**What to do:** Rewrite the data below, replacing every "computer-use agent" with "screen agent" and leaving everything else the same.

-- begin Records to process --

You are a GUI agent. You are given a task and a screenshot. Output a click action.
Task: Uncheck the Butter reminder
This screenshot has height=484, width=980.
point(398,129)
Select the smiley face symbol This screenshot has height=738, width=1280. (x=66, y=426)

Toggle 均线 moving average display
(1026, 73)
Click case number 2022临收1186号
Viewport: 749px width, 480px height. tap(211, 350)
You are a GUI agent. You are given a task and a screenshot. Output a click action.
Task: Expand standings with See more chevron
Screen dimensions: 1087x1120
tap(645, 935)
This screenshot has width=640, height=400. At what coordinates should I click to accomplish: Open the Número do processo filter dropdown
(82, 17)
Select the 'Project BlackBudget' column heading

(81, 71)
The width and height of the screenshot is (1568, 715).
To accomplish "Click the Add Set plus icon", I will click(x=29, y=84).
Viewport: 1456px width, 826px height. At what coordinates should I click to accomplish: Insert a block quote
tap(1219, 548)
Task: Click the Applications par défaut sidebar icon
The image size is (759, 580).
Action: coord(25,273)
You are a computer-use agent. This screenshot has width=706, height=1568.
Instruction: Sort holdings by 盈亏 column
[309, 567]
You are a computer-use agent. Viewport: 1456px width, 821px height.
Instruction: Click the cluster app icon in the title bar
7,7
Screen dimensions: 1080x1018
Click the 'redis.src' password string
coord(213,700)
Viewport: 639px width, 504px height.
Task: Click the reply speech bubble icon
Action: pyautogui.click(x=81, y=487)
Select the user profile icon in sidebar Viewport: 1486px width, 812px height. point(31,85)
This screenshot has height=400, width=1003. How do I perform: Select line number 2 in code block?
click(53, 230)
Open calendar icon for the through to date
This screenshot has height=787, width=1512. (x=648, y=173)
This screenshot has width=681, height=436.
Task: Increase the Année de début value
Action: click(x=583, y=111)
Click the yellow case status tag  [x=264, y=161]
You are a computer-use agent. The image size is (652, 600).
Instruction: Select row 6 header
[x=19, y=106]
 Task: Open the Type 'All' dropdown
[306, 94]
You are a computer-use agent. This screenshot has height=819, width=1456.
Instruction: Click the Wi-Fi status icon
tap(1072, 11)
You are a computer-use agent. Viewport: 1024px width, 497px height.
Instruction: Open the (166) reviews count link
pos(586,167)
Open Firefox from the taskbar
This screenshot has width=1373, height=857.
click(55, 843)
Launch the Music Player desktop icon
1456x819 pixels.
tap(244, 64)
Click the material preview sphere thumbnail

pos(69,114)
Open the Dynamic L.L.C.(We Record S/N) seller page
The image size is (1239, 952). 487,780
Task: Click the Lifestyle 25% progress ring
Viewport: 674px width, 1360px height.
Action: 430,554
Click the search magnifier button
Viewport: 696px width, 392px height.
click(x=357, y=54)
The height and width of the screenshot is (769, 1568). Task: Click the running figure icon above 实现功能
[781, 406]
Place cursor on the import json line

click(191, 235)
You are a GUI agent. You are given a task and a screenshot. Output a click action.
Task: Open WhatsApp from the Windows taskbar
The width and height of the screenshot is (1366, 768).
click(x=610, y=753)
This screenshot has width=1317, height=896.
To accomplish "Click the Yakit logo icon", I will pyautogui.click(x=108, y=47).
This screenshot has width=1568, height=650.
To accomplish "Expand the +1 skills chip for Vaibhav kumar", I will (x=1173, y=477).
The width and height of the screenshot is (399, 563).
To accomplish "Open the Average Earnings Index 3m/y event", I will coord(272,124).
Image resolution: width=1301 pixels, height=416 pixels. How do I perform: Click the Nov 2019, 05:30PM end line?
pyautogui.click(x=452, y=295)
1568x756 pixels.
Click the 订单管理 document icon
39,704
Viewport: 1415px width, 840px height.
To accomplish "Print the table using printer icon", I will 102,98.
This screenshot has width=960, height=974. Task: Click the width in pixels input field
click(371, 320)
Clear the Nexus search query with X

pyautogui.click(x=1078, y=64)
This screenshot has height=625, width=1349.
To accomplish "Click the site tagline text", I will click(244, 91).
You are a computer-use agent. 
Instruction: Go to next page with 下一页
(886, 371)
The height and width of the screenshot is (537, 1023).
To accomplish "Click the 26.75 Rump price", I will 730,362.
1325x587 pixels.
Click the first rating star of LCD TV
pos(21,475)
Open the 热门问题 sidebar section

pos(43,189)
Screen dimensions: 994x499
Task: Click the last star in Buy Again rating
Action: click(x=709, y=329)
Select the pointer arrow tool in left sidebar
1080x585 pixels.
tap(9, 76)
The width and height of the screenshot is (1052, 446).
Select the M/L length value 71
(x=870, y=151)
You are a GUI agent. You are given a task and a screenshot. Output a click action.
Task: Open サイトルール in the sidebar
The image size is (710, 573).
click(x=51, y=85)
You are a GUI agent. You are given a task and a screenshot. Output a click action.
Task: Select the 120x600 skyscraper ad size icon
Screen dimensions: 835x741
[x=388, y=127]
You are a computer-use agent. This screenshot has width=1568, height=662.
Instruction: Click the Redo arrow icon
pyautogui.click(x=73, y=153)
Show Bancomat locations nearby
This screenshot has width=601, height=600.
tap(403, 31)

-- end Records to process --

**Task response:**
You are a GUI agent. You are given a task and a screenshot. Output a click action.
Task: Uncheck the Butter reminder
This screenshot has height=484, width=980.
point(398,129)
Select the smiley face symbol This screenshot has height=738, width=1280. (x=66, y=426)

Toggle 均线 moving average display
(1026, 73)
Click case number 2022临收1186号
Viewport: 749px width, 480px height. tap(211, 350)
You are a GUI agent. You are given a task and a screenshot. Output a click action.
Task: Expand standings with See more chevron
Screen dimensions: 1087x1120
tap(645, 935)
This screenshot has width=640, height=400. At what coordinates should I click to accomplish: Open the Número do processo filter dropdown
(82, 17)
Select the 'Project BlackBudget' column heading

(81, 71)
The width and height of the screenshot is (1568, 715).
To accomplish "Click the Add Set plus icon", I will click(x=29, y=84).
Viewport: 1456px width, 826px height. At what coordinates should I click to accomplish: Insert a block quote
tap(1219, 548)
Task: Click the Applications par défaut sidebar icon
The image size is (759, 580).
Action: coord(25,273)
You are a screen agent. This screenshot has width=706, height=1568.
Instruction: Sort holdings by 盈亏 column
[309, 567]
You are a screen agent. Viewport: 1456px width, 821px height.
Instruction: Click the cluster app icon in the title bar
7,7
Screen dimensions: 1080x1018
Click the 'redis.src' password string
coord(213,700)
Viewport: 639px width, 504px height.
Task: Click the reply speech bubble icon
Action: pyautogui.click(x=81, y=487)
Select the user profile icon in sidebar Viewport: 1486px width, 812px height. point(31,85)
This screenshot has height=400, width=1003. How do I perform: Select line number 2 in code block?
click(53, 230)
Open calendar icon for the through to date
This screenshot has height=787, width=1512. (x=648, y=173)
This screenshot has width=681, height=436.
Task: Increase the Année de début value
Action: click(x=583, y=111)
Click the yellow case status tag  [x=264, y=161]
You are a screen agent. The image size is (652, 600).
Instruction: Select row 6 header
[x=19, y=106]
 Task: Open the Type 'All' dropdown
[306, 94]
You are a screen agent. This screenshot has height=819, width=1456.
Instruction: Click the Wi-Fi status icon
tap(1072, 11)
You are a screen agent. Viewport: 1024px width, 497px height.
Instruction: Open the (166) reviews count link
pos(586,167)
Open Firefox from the taskbar
This screenshot has width=1373, height=857.
click(55, 843)
Launch the Music Player desktop icon
1456x819 pixels.
tap(244, 64)
Click the material preview sphere thumbnail

pos(69,114)
Open the Dynamic L.L.C.(We Record S/N) seller page
The image size is (1239, 952). 487,780
Task: Click the Lifestyle 25% progress ring
Viewport: 674px width, 1360px height.
Action: 430,554
Click the search magnifier button
Viewport: 696px width, 392px height.
click(x=357, y=54)
The height and width of the screenshot is (769, 1568). Task: Click the running figure icon above 实现功能
[781, 406]
Place cursor on the import json line

click(191, 235)
You are a GUI agent. You are given a task and a screenshot. Output a click action.
Task: Open WhatsApp from the Windows taskbar
The width and height of the screenshot is (1366, 768).
click(x=610, y=753)
This screenshot has width=1317, height=896.
To accomplish "Click the Yakit logo icon", I will pyautogui.click(x=108, y=47).
This screenshot has width=1568, height=650.
To accomplish "Expand the +1 skills chip for Vaibhav kumar", I will (x=1173, y=477).
The width and height of the screenshot is (399, 563).
To accomplish "Open the Average Earnings Index 3m/y event", I will coord(272,124).
Image resolution: width=1301 pixels, height=416 pixels. How do I perform: Click the Nov 2019, 05:30PM end line?
pyautogui.click(x=452, y=295)
1568x756 pixels.
Click the 订单管理 document icon
39,704
Viewport: 1415px width, 840px height.
To accomplish "Print the table using printer icon", I will 102,98.
This screenshot has width=960, height=974. Task: Click the width in pixels input field
click(371, 320)
Clear the Nexus search query with X

pyautogui.click(x=1078, y=64)
This screenshot has height=625, width=1349.
To accomplish "Click the site tagline text", I will click(244, 91).
You are a screen agent. 
Instruction: Go to next page with 下一页
(886, 371)
The height and width of the screenshot is (537, 1023).
To accomplish "Click the 26.75 Rump price", I will 730,362.
1325x587 pixels.
Click the first rating star of LCD TV
pos(21,475)
Open the 热门问题 sidebar section

pos(43,189)
Screen dimensions: 994x499
Task: Click the last star in Buy Again rating
Action: click(x=709, y=329)
Select the pointer arrow tool in left sidebar
1080x585 pixels.
tap(9, 76)
The width and height of the screenshot is (1052, 446).
Select the M/L length value 71
(x=870, y=151)
You are a GUI agent. You are given a task and a screenshot. Output a click action.
Task: Open サイトルール in the sidebar
The image size is (710, 573).
click(x=51, y=85)
You are a GUI agent. You are given a task and a screenshot. Output a click action.
Task: Select the 120x600 skyscraper ad size icon
Screen dimensions: 835x741
[x=388, y=127]
You are a screen agent. This screenshot has width=1568, height=662.
Instruction: Click the Redo arrow icon
pyautogui.click(x=73, y=153)
Show Bancomat locations nearby
This screenshot has width=601, height=600.
tap(403, 31)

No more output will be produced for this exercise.